::: EXTRACT TO READ :::

On April 9th, Winston & Strawn LLC hosted Achieving IPO Readiness: An Approach from Legal, Accounting, and Insurance in conjunction with professionals from Deloitte and Aon, sharing insights on the complexities of preparing for an Initial Public Offering (IPO).

Key insurance takeaways from the discussion:

  • Early Preparation and Risk Management: Starting the IPO preparation process early by developing a robust risk management strategy that integrates various types of insurance, particularly D&O, is crucial to post-IPO success and risk management.

  • Strategic Importance of D&O Insurance: Having D&O insurance in place is not only prudent but is also a strategic tool to attract and retain top talent. The D&O market is dynamic, and companies should work closely with their brokers to secure the best possible terms and conditions. This includes understanding the nuances of policy coverage and ensuring it aligns with the company’s risk profile.

  • Cybersecurity Concerns: Cybersecurity is a growing concern for companies preparing for an IPO. There is a significant need for comprehensive cyber insurance to protect against data breaches and cyber-attacks, which can have significant financial and reputational impacts. Companies considering an IPO should conduct regular cybersecurity assessments in addition to securing comprehensive cyber insurance.

:::

EXERCISE REQUIREMENTS:
1. Condense the paragraph of the IPO readiness summary that begins "Strategic Importance of D&O Insurance" into a short bulleted list that keeps its main facts.
2. For each statement below, state whether it agrees with the IPO readiness summary. Answer yes or no and quote the deciding words of the summary.
(a) The event took place on April 9th.
(b) Deloitte hosted the event.
(c) Companies considering an IPO should assess their cybersecurity only once.
3. Reproduce word for word the passage of the IPO readiness summary starting at "Key insurance takeaways" and ending at "and risk management.".

::: GIVEN ENTRIES :::

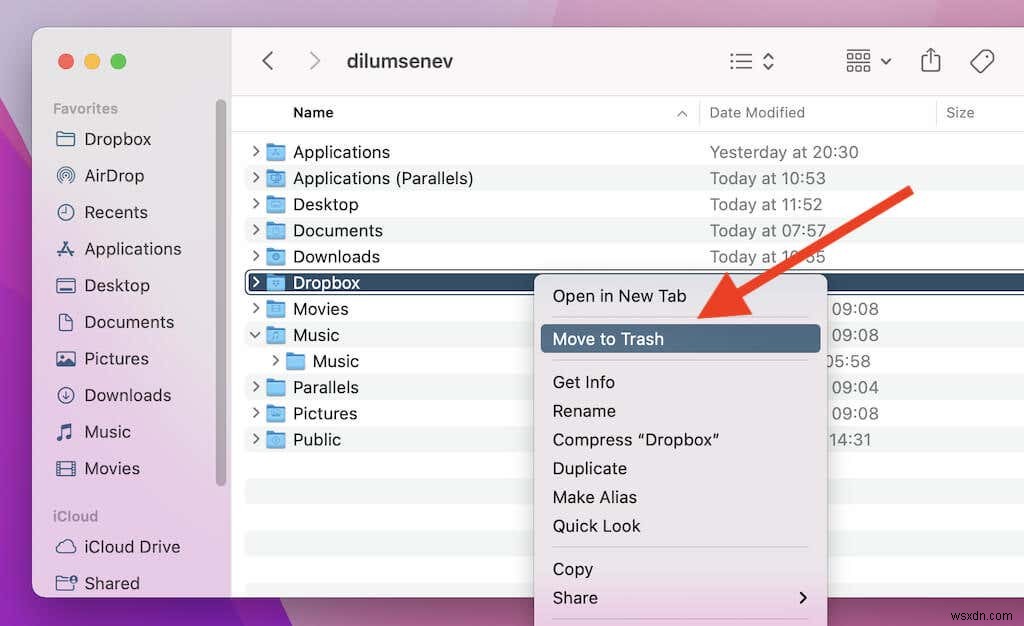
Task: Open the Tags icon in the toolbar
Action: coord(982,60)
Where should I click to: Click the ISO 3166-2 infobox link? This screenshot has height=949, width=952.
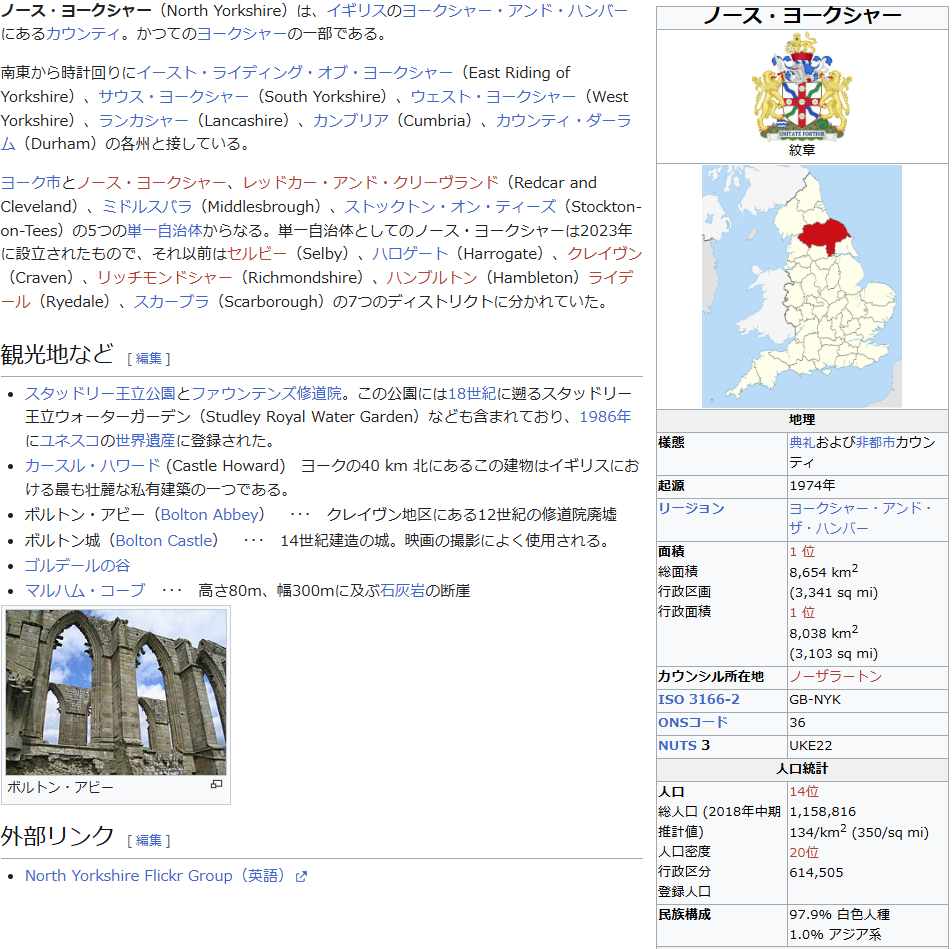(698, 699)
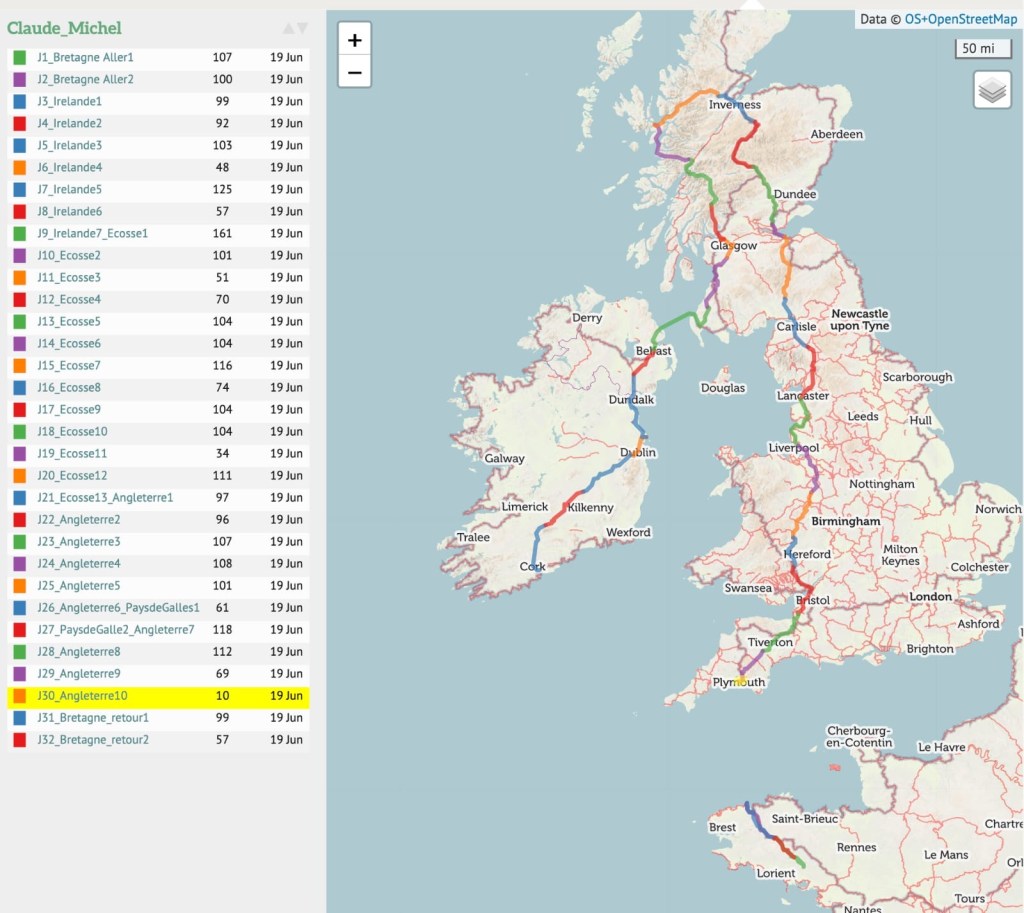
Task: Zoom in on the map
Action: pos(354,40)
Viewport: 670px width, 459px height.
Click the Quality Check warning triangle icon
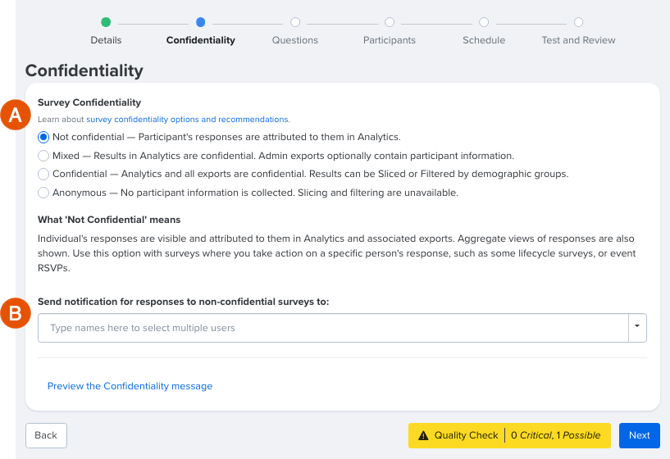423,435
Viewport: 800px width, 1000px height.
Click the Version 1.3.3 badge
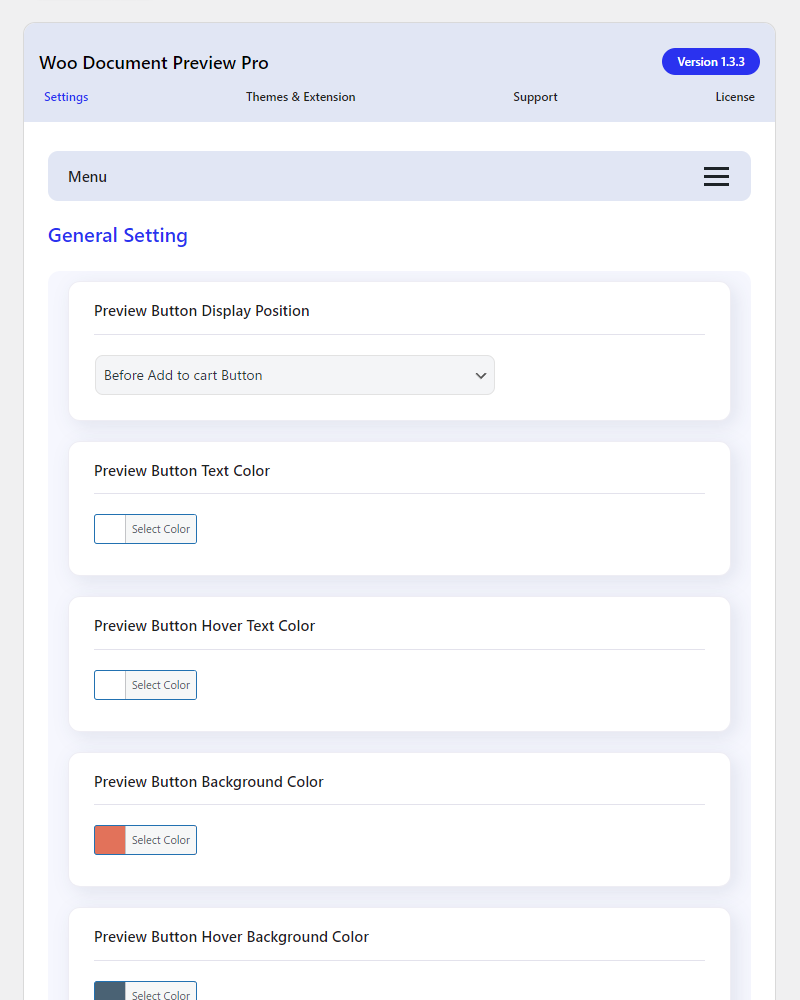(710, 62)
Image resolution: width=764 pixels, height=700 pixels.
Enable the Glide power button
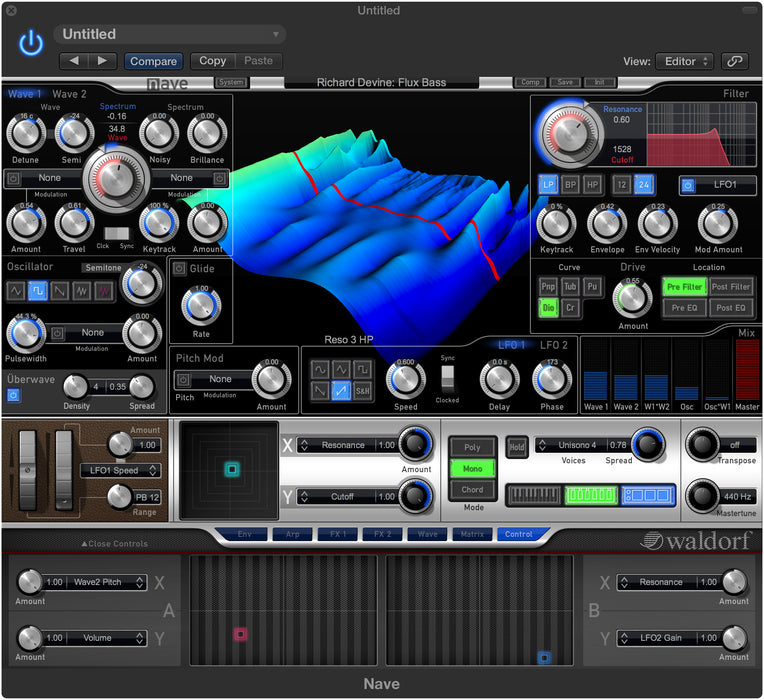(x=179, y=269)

:::

RESULTS FOR EACH TASK:
1.
- D&O insurance is prudent and also a strategic tool for attracting and retaining top talent.
- The D&O market is dynamic. Companies should work closely with their brokers to secure the best possible terms and conditions.
- Companies should understand the nuances of policy coverage and make sure it aligns with their risk profile.

2.
(a) Yes: "On April 9th, Winston & Strawn LLC hosted Achieving IPO Readiness"
(b) No: "Winston & Strawn LLC hosted Achieving IPO Readiness: An Approach from Legal, Accounting, and Insurance in conjunction with professionals from Deloitte and Aon"
(c) No: "Companies considering an IPO should conduct regular cybersecurity assessments"

3.
Key insurance takeaways from the discussion:

  • Early Preparation and Risk Management: Starting the IPO preparation process early by developing a robust risk management strategy that integrates various types of insurance, particularly D&O, is crucial to post-IPO success and risk management.